Hükümetlerin, IMF, Dünya Bankası, Avrupa Birliği Ortak Tarım Politikası güdümlü politikaları sonucunda Türkiye'nin tarımsal yapısı dağıtılıyor, çiftçiler iflas ediyor, tarımımıza yerli ve yabancı şirketler egemen oluyor.

Özal'lı ANAP Hükümeti, IMF ve Dünya Bankası'nın isteğiyle;

Önce Kamu İktisadi Teşekküllerinin (KİT) ve Kamu İktisadi Kuruluşlarının (KİK) yasalarında değişiklik yaptı. Böylece KİT'ler özelleştirebilecek duruma geldi.
Bu yasal değişikliklerin ardından siyasi partiler, IMF ve Dünya Bankası'na yaranmak için söylemlerinde ve uygulamalarında özelleştirme yarışına girdiler.
Özal;
· Üç yanı denizle çevrili ülkemizin akarsu ve göllerindeki ürünlerden doğru ve iyi yararlanmamızda önemli görevler üstlenen ve daha geliştirilmesi gereken Su Ürünleri Genel Müdürlüğü'nü,
· Gıdaların kalitesini, sağlıklılığını hem test hem de kontrolünü gerçekleştiren Gıda Kalite Kontrol Genel Müdürlüğü'nü,
· Hayvanların sağlıklı yetiştirilmesi ve tüketicilerin sağlıklı gıda tüketmesinde yararlı görev gören Veteriner İşleri Genel Müdürlüğü'nü,
· Üretici köylüyü yeniliklerle buluşturan Ziraat İşleri Genel Müdürlüğü'nü
· Bitki sağlığı ve zararlılarla mücadelede etkili teknik ve bilgi desteği sunan Zirai Mücadele ve Karantina Genel Müdürlüğü'nü
· Tarım Topraklarının amaç dışı kullanımını engelleyen Toprak-Su Genel Müdürlüğü'nü kapattı(rdı).
Özal'lı ANAP Hükümetinin kapattırdığı bu genel müdürlüklerden boşalan yerlere özel sektör girdi; tarım toprakları kâr amaçlı olarak konuta ve sanayie açıldı. İlaç ve gübre kullanımı özel sektörün "ne kadar çok satarsa o kadar çok pirim alacak olan" gezgin satıcılarının eline terk edildi. Topraklarımız ve sularımız hızla kirlenmeye başladı ve kullanılamaz hale getirildi
ANAP Hükümeti ayrıca, çayda, ÇAY-KUR'un, tütün ve alkollü içeceklerde TEKEL'in tekelliğini kaldırarak; çay, tütün ve üzüm üreticileri için zor günlerin önünü açtı.

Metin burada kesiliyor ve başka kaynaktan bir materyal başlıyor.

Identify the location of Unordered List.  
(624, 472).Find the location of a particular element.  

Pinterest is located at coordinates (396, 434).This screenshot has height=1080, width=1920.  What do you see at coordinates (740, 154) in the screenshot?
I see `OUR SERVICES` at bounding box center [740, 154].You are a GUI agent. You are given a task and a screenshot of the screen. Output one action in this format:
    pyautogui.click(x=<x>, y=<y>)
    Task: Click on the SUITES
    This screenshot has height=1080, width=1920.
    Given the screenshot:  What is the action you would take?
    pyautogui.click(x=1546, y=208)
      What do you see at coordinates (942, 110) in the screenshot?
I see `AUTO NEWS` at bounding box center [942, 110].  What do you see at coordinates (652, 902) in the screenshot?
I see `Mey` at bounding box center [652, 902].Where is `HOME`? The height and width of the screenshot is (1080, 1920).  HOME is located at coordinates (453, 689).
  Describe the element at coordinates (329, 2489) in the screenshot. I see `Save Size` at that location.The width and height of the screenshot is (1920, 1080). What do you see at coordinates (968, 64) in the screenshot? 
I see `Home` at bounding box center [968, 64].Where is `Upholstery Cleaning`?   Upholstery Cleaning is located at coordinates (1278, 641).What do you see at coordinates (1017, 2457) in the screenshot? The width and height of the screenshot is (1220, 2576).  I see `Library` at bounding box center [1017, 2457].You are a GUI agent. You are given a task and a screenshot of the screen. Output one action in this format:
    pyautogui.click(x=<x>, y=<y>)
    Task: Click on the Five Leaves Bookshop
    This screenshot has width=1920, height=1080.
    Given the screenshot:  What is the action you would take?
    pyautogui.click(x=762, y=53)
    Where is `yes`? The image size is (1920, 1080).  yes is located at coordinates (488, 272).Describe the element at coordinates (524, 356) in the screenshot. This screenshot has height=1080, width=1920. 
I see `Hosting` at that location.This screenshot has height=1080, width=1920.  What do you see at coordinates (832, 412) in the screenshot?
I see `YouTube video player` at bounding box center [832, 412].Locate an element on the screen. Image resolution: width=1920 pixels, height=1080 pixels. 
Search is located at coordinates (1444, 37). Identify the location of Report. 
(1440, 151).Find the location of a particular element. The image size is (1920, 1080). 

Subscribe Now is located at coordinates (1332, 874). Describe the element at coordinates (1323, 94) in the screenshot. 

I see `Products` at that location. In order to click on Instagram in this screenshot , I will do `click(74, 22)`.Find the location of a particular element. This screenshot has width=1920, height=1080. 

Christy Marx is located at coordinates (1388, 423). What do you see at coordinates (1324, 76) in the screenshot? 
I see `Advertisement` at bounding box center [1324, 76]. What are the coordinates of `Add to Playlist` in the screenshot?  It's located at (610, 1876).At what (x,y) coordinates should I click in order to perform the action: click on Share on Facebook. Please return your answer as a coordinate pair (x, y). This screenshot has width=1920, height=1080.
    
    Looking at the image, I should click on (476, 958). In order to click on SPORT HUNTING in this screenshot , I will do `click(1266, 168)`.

IMF ve Dünya Bankası'nın isteğiyle DYP-SHP Hükümeti;

Et ve Balık Kurumu'nun (EBK), Yem Sanayii'ni (YEMSAN) ve Süt Endüstrisi Kurumu'nu (SEK) özelleştirdi. Bu kurumları alan şirketler ilk iş olarak yemin fiyatlarını arttırdılar. SEK'i alan şirketler de süt fiyatını düşürdüler.
Hayvan yetiştiricisi çiftçiler de çoluk çocuklarının katığını sağladıkları, fazlasını satarak aile bütçesine katkı olsun diye beslediği hayvanlarını ellerinden çıkarmak zorunda kaldılar.
DYP-SHP; EBK, SEK ve YEM SANAYİİ'ni özelleştirmeden önce 1980 yılında 80 milyon olan hayvan sayımız şimdilerde 41 milyon adede kadar geriledi. Türkiye hayvansal ürünlerde ihracatçı konumdan ithalatçı konuma getirildi, ülke ekonomisi zarar gördü.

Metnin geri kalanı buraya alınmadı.